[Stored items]
━━━

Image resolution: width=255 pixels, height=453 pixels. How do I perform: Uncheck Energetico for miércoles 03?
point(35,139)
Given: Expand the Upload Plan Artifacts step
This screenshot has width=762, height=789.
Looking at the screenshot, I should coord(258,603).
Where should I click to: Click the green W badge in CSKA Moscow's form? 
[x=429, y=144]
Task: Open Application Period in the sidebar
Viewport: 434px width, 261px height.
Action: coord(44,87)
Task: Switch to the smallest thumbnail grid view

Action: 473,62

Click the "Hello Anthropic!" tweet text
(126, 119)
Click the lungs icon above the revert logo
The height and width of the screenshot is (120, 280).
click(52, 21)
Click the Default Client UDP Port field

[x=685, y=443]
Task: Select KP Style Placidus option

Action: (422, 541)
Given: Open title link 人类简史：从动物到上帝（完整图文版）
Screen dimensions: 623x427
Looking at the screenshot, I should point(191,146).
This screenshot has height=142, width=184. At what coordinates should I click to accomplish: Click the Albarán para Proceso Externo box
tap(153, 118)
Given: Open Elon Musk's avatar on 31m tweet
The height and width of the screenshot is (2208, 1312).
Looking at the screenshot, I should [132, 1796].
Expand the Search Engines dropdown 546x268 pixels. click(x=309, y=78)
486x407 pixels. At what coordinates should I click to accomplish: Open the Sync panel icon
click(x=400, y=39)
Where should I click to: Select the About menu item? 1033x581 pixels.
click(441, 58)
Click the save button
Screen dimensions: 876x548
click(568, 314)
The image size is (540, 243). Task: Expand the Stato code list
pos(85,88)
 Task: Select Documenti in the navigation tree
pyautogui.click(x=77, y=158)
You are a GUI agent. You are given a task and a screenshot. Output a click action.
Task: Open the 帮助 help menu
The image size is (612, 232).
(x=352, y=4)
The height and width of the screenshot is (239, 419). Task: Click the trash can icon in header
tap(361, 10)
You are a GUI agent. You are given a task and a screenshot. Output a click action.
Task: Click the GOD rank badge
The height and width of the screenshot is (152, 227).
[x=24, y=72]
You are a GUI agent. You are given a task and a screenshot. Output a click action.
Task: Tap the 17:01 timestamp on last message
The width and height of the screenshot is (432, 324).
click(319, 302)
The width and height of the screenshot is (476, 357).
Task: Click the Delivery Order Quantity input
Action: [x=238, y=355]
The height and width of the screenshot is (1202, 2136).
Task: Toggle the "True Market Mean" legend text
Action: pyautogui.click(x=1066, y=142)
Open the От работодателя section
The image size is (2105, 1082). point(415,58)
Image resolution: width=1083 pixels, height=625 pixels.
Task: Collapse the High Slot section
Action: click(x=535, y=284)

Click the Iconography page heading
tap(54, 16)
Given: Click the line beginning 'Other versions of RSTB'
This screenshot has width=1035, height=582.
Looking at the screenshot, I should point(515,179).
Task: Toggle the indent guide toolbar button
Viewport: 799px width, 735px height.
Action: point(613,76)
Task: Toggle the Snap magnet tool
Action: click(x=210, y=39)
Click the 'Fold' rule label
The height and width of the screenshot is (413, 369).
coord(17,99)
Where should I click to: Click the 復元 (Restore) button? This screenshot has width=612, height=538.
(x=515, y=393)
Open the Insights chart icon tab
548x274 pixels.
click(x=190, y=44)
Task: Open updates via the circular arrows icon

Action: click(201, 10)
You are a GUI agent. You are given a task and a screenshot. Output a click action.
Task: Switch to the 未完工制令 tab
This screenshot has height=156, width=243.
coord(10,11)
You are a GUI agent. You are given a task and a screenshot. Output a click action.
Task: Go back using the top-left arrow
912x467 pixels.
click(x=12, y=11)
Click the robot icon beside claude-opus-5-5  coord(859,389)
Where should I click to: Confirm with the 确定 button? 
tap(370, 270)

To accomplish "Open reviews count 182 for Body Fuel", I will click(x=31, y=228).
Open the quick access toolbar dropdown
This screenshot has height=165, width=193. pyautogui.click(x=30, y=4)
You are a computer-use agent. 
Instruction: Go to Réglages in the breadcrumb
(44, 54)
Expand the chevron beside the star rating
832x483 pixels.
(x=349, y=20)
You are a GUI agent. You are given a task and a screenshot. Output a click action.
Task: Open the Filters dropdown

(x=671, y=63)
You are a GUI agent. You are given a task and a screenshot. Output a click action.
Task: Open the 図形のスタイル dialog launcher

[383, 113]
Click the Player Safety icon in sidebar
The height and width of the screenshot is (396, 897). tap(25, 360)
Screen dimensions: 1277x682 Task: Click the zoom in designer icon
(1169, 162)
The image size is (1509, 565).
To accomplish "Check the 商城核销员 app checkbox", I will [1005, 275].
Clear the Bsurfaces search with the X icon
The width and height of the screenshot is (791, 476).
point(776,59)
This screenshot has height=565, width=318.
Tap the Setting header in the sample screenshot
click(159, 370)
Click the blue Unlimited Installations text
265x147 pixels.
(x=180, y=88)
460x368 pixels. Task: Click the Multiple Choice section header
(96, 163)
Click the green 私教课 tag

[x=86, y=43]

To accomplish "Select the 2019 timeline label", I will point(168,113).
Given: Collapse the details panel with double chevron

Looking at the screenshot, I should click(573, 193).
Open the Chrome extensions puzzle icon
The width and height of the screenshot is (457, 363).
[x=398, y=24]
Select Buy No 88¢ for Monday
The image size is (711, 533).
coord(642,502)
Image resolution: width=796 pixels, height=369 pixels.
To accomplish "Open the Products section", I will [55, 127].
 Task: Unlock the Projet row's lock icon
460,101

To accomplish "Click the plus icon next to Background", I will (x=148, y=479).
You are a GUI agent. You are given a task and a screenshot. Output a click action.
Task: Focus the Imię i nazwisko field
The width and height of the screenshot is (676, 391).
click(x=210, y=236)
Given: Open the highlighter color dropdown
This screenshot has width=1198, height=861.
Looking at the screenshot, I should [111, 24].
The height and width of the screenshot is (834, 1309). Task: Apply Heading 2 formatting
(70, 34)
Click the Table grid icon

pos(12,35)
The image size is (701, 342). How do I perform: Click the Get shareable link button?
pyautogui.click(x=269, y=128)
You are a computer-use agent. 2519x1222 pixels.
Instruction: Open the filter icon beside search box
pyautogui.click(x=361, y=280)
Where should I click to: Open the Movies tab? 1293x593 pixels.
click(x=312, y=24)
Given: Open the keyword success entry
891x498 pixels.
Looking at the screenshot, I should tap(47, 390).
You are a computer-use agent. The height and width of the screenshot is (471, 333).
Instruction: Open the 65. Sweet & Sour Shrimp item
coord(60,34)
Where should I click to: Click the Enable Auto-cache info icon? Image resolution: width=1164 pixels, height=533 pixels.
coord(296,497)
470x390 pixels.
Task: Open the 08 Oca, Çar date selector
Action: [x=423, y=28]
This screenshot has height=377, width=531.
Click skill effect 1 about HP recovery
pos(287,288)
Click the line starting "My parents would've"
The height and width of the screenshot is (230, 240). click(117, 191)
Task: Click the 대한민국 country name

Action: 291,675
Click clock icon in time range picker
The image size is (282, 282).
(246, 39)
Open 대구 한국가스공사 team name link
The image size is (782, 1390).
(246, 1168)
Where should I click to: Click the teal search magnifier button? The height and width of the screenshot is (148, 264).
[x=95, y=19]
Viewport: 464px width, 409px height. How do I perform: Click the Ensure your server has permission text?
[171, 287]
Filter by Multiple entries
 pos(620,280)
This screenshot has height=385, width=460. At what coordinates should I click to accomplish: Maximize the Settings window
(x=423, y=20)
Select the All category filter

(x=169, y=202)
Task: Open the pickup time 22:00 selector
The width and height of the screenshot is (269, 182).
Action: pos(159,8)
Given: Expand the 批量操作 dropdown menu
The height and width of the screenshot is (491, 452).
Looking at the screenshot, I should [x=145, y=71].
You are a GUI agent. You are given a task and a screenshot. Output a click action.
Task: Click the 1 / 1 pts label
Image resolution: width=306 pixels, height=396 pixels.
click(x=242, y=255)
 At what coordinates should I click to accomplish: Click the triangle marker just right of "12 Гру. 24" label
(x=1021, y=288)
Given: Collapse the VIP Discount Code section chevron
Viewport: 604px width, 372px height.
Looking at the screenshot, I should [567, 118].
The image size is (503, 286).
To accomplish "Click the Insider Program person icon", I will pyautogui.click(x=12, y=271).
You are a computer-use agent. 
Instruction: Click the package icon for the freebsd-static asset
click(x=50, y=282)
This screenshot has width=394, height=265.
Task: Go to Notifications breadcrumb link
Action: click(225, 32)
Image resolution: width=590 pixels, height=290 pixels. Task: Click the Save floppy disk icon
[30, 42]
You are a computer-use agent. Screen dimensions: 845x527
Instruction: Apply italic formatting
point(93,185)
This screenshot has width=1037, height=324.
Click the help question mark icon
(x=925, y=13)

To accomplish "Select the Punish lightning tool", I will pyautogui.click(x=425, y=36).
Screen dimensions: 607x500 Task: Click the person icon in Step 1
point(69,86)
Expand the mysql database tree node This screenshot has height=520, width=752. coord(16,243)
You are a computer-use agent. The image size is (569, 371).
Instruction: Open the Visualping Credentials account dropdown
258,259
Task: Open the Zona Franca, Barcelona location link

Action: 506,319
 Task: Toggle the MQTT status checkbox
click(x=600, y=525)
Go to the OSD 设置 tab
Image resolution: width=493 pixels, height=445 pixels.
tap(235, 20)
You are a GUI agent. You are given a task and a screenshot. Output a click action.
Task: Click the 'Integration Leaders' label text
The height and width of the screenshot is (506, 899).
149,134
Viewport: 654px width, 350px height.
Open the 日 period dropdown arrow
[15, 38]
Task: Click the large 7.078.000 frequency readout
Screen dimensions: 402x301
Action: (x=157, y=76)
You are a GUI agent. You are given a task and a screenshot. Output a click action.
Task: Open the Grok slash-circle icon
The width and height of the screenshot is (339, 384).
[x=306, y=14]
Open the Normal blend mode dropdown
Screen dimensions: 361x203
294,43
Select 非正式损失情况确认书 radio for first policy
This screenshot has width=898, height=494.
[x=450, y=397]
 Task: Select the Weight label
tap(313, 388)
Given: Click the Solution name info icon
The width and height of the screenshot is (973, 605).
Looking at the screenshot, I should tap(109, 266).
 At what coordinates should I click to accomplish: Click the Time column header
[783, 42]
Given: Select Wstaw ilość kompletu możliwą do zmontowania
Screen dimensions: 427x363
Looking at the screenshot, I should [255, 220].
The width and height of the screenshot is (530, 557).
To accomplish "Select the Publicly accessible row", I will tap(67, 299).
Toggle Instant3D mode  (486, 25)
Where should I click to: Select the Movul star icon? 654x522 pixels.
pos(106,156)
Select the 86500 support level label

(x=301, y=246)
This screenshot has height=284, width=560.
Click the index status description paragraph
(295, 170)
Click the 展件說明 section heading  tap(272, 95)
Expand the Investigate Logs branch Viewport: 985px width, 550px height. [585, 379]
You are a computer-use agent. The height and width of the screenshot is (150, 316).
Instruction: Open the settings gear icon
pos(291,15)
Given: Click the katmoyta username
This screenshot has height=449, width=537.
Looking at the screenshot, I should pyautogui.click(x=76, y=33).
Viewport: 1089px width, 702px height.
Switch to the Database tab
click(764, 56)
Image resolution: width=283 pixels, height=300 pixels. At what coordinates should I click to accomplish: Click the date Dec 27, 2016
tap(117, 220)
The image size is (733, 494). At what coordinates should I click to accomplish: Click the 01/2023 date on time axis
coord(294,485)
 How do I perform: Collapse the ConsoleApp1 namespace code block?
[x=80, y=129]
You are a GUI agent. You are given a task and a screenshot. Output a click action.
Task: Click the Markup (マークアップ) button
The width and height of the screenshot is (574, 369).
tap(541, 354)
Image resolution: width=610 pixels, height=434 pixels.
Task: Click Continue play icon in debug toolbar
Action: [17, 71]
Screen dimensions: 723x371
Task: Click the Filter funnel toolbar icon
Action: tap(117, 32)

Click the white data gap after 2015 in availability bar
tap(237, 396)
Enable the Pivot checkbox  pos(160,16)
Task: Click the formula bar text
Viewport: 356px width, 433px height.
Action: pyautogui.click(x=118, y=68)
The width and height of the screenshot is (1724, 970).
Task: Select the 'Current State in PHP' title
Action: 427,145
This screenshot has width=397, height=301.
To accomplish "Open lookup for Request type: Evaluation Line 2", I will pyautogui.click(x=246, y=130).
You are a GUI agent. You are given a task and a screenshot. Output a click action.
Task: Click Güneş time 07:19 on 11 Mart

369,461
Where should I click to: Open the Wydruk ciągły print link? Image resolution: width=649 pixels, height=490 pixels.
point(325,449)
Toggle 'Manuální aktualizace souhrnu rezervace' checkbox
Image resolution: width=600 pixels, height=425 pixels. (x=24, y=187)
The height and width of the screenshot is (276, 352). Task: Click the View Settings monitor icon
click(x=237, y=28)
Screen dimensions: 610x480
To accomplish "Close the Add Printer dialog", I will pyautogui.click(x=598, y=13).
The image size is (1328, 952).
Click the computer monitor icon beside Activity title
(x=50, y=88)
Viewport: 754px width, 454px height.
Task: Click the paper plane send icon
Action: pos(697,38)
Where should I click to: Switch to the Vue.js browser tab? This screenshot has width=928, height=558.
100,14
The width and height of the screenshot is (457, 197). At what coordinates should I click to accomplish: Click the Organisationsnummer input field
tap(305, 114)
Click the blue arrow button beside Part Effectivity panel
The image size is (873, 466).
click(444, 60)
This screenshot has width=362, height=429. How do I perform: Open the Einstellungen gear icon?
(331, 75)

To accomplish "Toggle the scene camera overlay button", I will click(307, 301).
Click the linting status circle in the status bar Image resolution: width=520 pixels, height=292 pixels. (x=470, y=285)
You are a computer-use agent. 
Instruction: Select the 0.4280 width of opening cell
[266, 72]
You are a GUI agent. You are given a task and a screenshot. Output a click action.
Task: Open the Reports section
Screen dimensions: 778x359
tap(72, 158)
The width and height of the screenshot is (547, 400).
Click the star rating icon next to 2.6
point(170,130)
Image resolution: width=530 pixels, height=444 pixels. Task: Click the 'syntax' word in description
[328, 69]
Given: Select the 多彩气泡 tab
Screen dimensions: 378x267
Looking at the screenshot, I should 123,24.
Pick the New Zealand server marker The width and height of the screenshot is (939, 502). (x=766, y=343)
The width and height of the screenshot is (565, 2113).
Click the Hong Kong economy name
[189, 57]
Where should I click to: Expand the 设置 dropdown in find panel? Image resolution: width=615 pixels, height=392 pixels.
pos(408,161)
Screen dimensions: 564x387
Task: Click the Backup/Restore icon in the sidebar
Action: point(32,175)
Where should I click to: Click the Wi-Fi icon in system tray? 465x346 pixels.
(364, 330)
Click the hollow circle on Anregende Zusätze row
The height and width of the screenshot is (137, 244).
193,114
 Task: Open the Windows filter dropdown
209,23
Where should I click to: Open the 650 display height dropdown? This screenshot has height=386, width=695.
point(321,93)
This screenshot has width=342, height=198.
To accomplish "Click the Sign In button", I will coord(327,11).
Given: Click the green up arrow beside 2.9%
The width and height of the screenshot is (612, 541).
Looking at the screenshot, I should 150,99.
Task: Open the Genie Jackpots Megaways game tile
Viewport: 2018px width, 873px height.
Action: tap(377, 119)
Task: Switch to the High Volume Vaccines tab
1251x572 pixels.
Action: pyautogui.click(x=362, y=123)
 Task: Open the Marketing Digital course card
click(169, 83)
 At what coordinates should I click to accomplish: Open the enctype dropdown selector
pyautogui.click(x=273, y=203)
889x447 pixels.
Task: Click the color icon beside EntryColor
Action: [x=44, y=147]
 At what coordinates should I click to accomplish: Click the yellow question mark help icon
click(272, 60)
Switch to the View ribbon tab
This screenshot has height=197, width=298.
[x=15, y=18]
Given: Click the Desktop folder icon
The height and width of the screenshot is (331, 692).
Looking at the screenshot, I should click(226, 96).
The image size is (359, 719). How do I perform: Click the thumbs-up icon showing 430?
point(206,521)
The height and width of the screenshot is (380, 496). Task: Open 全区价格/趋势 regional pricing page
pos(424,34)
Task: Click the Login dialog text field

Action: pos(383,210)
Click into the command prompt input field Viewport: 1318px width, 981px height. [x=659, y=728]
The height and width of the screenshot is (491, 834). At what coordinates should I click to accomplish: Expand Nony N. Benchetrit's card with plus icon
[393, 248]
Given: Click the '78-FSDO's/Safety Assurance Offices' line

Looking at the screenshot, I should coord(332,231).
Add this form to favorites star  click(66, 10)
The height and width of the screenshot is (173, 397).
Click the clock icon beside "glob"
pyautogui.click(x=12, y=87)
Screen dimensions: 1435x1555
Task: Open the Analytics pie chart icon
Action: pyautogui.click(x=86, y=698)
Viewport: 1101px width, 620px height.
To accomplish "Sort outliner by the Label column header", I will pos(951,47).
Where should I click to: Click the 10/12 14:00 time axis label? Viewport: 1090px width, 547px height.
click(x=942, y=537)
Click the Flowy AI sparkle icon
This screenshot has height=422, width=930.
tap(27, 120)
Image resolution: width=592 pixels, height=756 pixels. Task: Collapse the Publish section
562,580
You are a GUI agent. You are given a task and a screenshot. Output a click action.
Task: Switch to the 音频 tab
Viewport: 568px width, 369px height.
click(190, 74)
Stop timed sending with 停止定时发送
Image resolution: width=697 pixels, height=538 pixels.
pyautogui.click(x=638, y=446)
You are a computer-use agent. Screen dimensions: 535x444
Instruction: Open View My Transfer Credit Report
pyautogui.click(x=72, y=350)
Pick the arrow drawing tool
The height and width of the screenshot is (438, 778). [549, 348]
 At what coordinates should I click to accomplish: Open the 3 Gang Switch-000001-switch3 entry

━━━

Retrieve every line above holding the word "circle".

● **TASK SOLUTION**
Task: Open the Grok slash-circle icon
Click the linting status circle in the status bar Image resolution: width=520 pixels, height=292 pixels. (x=470, y=285)
Click the hollow circle on Anregende Zusätze row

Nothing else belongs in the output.